26 June 2013
Last updated at 19:36 ET
Justyna Mielnikiewicz moved to Georgia 11 years ago to document life in the Caucasus region. She has also photographed stories in Russia, Central Asia, Ukraine and Turkey. In this scene, children jump off a rock face next to a waterfall in Tbilisi’s Botanical Garden
A young woman reads a prayer during a service in Sameba Cathedral, where each Sunday the head of the Georgian Orthodox Church, Patriarch Illia II, conducts the service. The cathedral, which is in Tbilisi, was built after independence and consecrated in 2004.
Drivers stop at a mountain road memorial to three men who died when their car drove off a cliff edge. It is tradition that passing drivers make a toast of wine for keeping a "good eye on the road" in the name of those who have died.
View of Tbilisi and the Mtkvari river from a small Orthodox Christian Church on a hill overlooking the old part of the capital. The church is also used for therapy sessions treating drug and other addicts.
A Russian peacekeeper at a check point on the Enguri River, marking the division between the Georgian and Abkhaz-controlled territories in the northwest of Georgia. Locals crossing the bridge can either walk across or pay for the journey by horse carriage.
View of the Georgian Military Highway leading to the Russian border to the north. The road was the traditional route used by traders and invaders over the centuries. The Russian military developed the route in the 19th Century as they moved into the Caucasus region.
Father and son stand next to a Russian armoured vehicle during the 2008 conflict between Georgia and Russia which saw Russian forces seize large tracts of Georgian territory. The Russian forces later pulled back to South Ossetia, the breakaway region Georgia had attempted to retake by force.

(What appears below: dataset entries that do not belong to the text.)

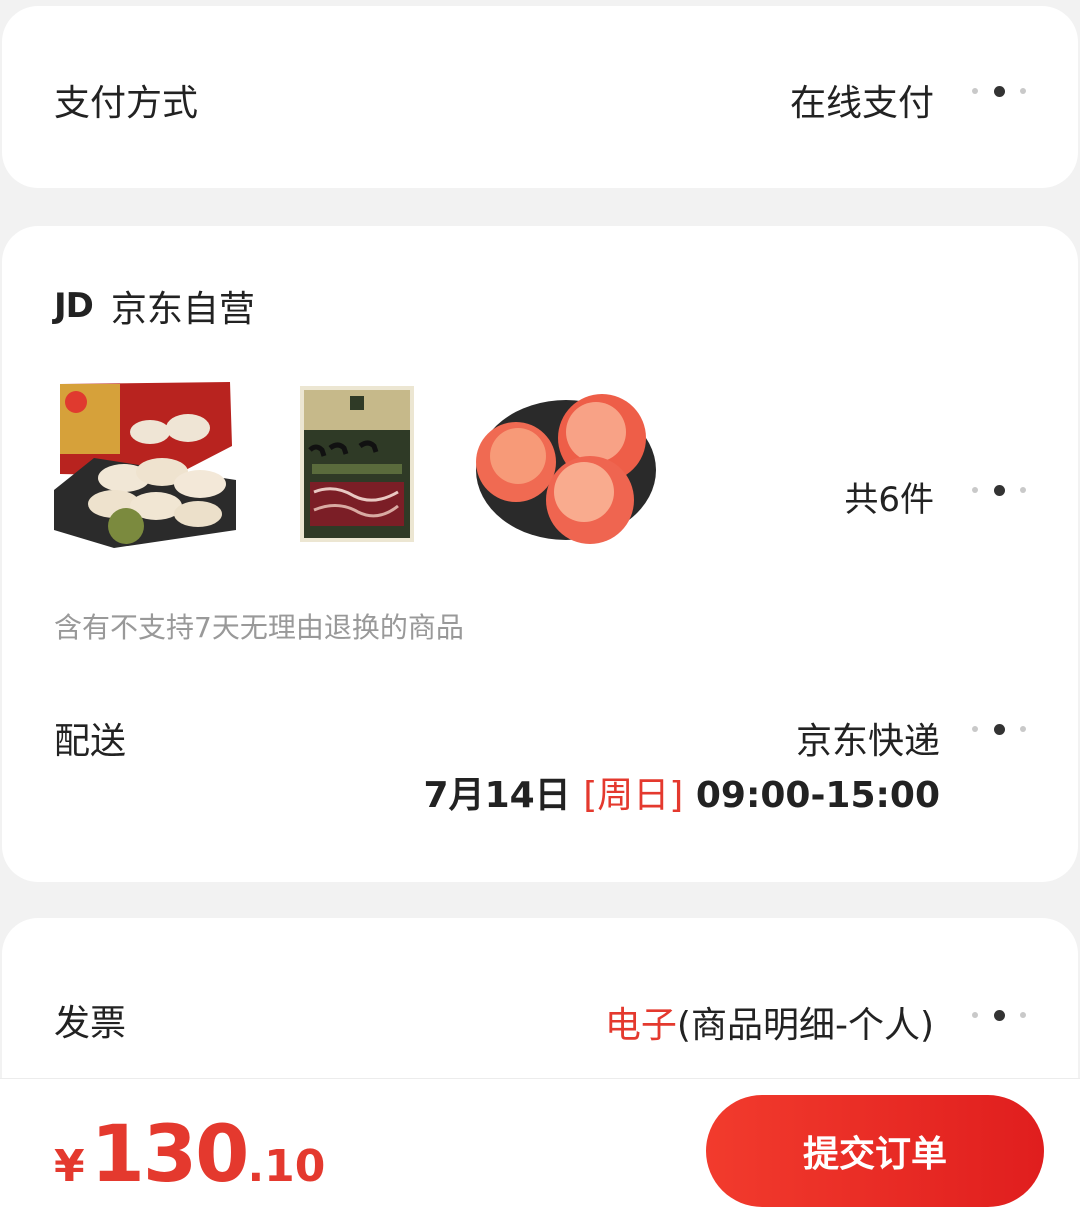 This screenshot has width=1080, height=1208. Describe the element at coordinates (999, 729) in the screenshot. I see `more-delivery-icon` at that location.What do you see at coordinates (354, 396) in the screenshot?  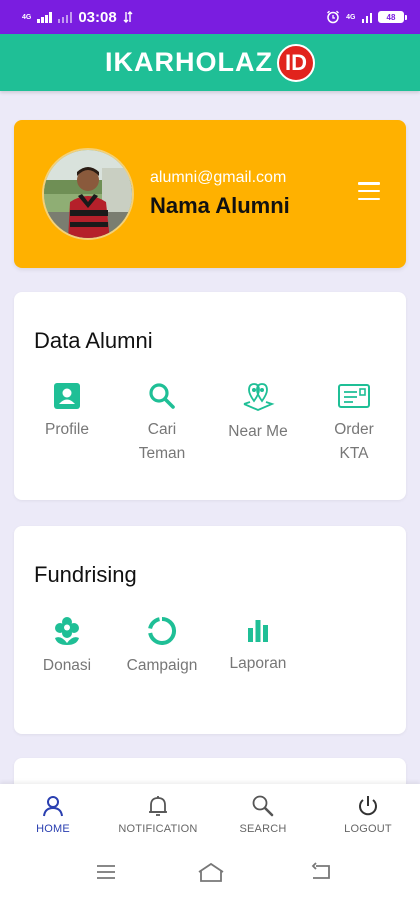 I see `id-card-icon` at bounding box center [354, 396].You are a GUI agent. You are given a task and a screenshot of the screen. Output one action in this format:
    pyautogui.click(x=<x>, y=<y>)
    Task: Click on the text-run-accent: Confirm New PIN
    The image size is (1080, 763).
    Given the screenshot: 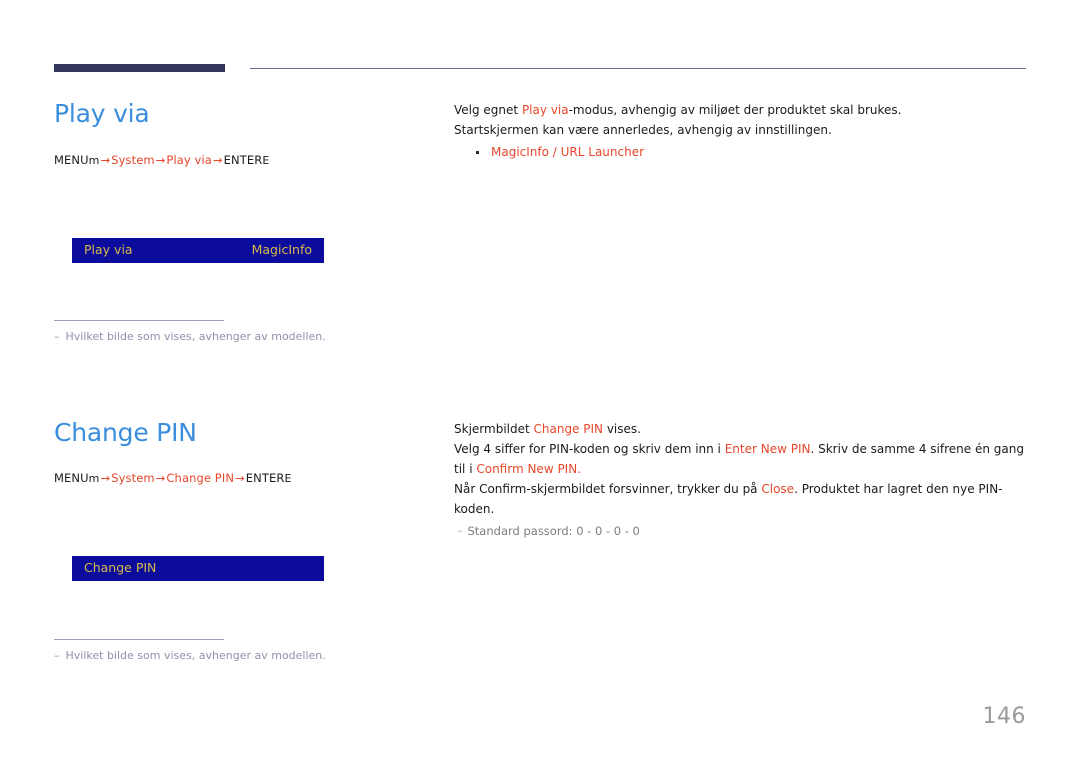 What is the action you would take?
    pyautogui.click(x=527, y=469)
    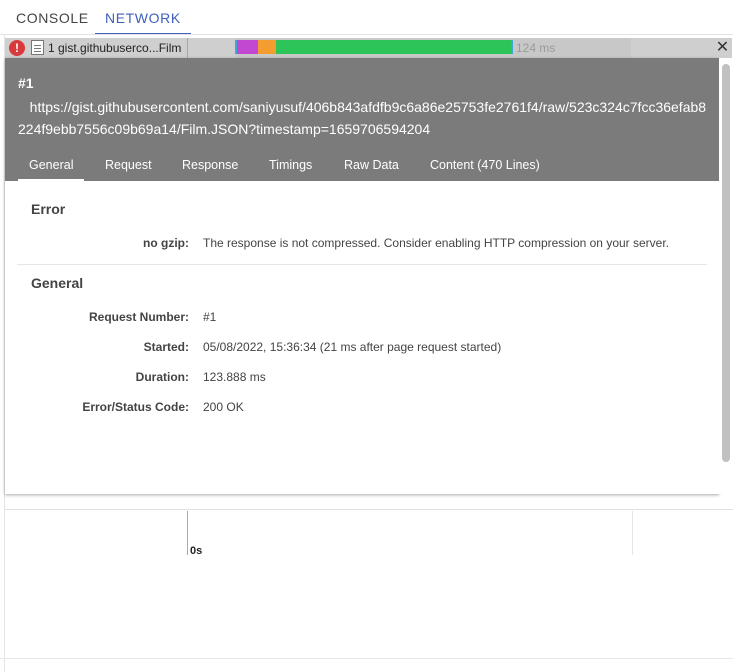  I want to click on timeline-end-line, so click(632, 533). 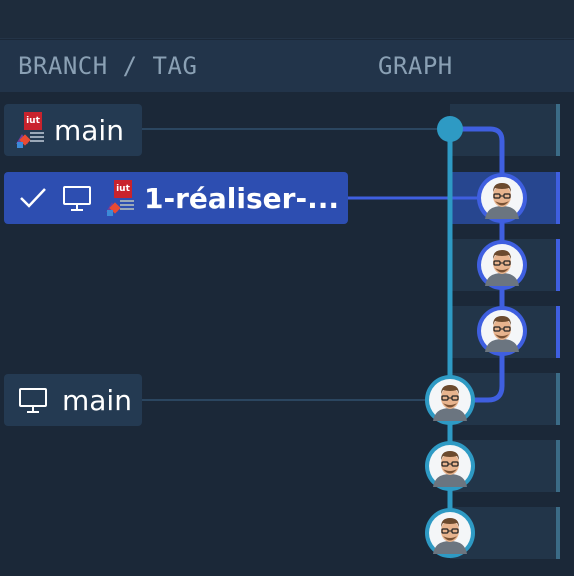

A shrine to Joseph Stalin, the Georgian who was a leader of the Soviet Union before, during and after World War II. The items include portraits of Stalin as a young man and a phone belonging to him. Stalin remains of interest to the older generation but for most young Georgians he belongs to the past.
Hospitality is taken very seriously in Georgia. Here, Vazha Nikolaishvili, who runs a small agrotourism business, makes a toast to his guest.
Unemployment is very high in Georgia and people will do all sorts of things to make ends meet. Here a man sells flags and posters of Soviet leaders at Tbilisi's flea market. Evidence of Georgia's Soviet past have, along with most of the Soviet-era sculptures, disappeared.
The centre of the former industrial city of Rustavi, 30km outside Tbilisi, has been extensively renovated, part of government efforts to create alternative work in areas where old industries have been shut down or greatly reduced.
Celebrating Alaverdoba, a religious and folk festival that is marked every year in the region of Kakhetia, in eastern Georgia. Locals dance and drink close to the Alaverdi Cathedral, which is the focus of the celebration which has its roots in the harvest festival.